- [How to complete this task]: Transcribe the listing that follows in full, exactly, and drop its images.

- [Data in this exercise]:
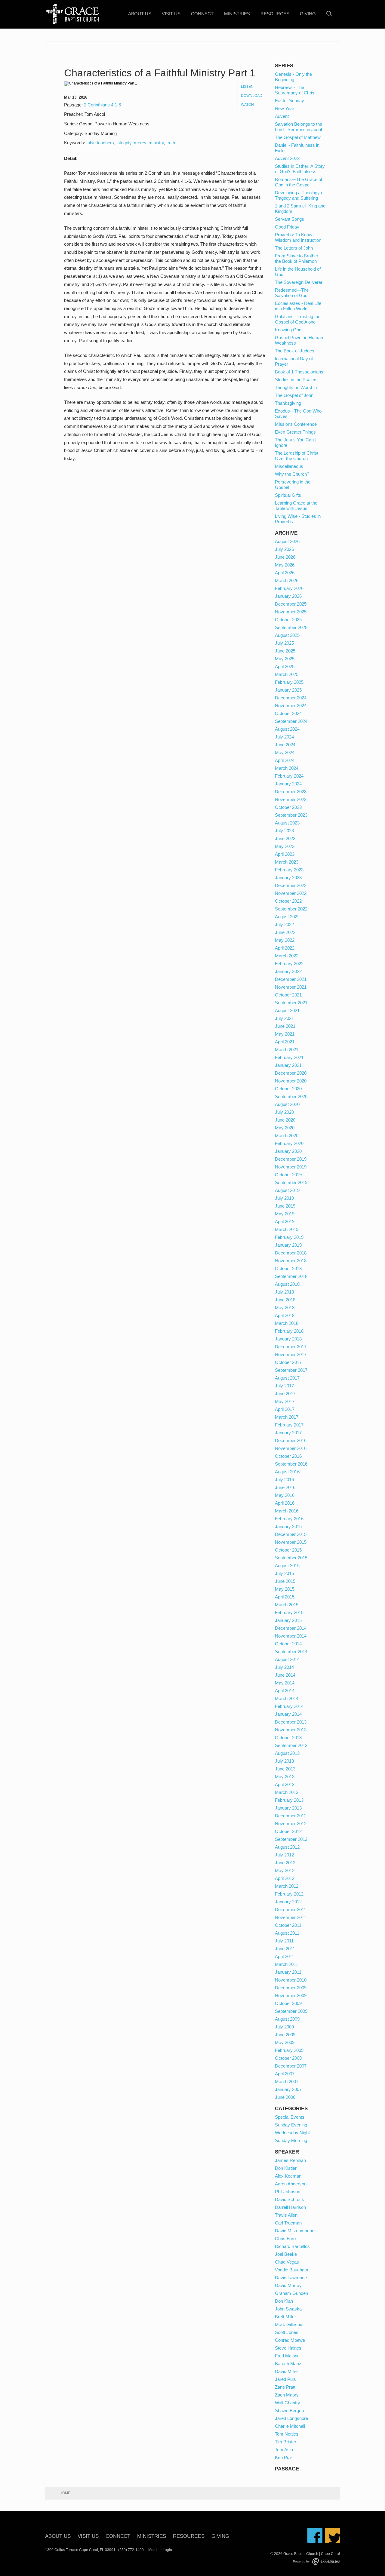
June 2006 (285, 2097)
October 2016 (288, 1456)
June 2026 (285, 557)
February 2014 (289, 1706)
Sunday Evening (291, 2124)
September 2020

- [Answer box]:
June 2006 (285, 2097)
October 2016 (288, 1456)
June 2026 (285, 557)
February 2014 (289, 1706)
Sunday Evening (291, 2124)
September 2020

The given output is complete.